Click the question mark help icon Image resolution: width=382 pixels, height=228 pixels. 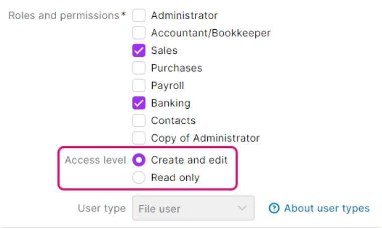[274, 208]
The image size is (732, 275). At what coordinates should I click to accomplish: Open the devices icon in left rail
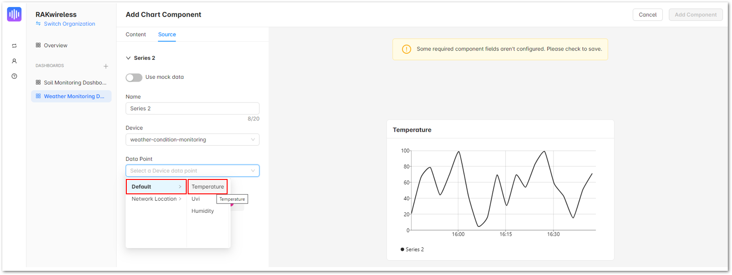tap(14, 45)
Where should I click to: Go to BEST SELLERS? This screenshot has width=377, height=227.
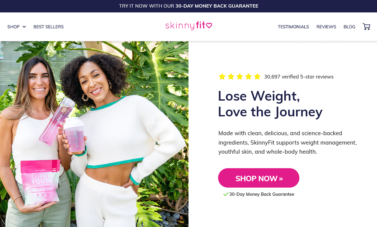click(x=49, y=27)
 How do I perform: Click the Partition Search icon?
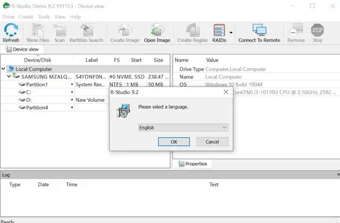pyautogui.click(x=86, y=32)
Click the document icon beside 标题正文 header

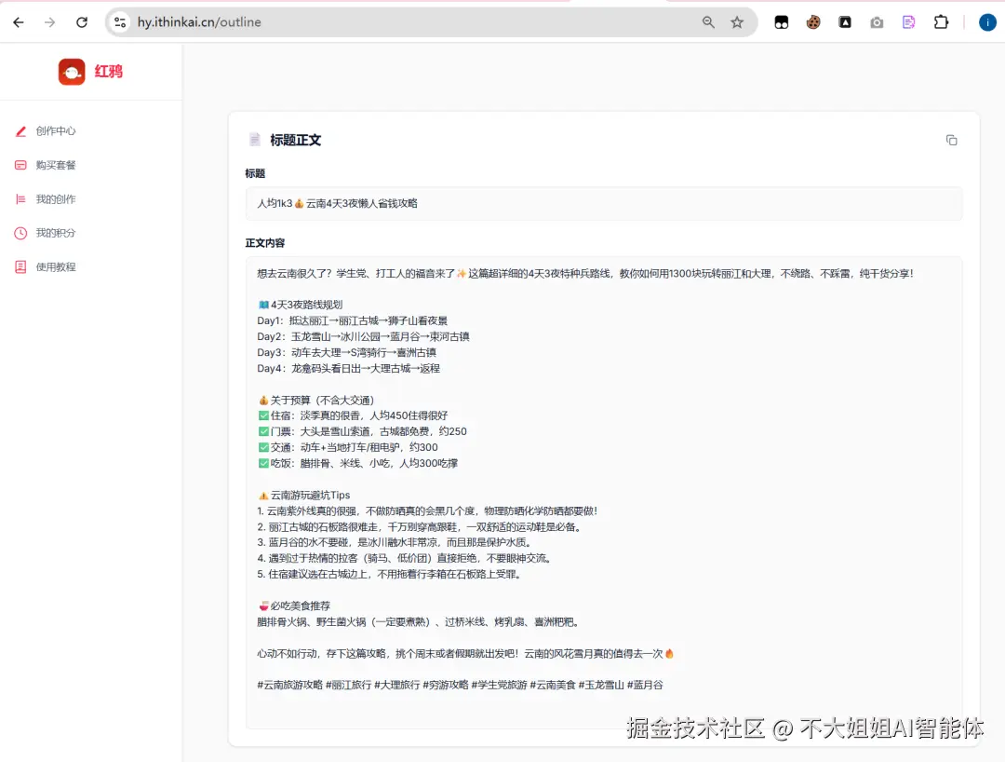click(255, 140)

### What the task requires
The lines to reproduce run from the line containing "How do I perform: Click" through the last line of the records above, both included. Copy them exactly and drop the pictures.

### Answer space
 How do I perform: Click the Partition Search icon?
pyautogui.click(x=86, y=32)
Click the document icon beside 标题正文 header

click(255, 140)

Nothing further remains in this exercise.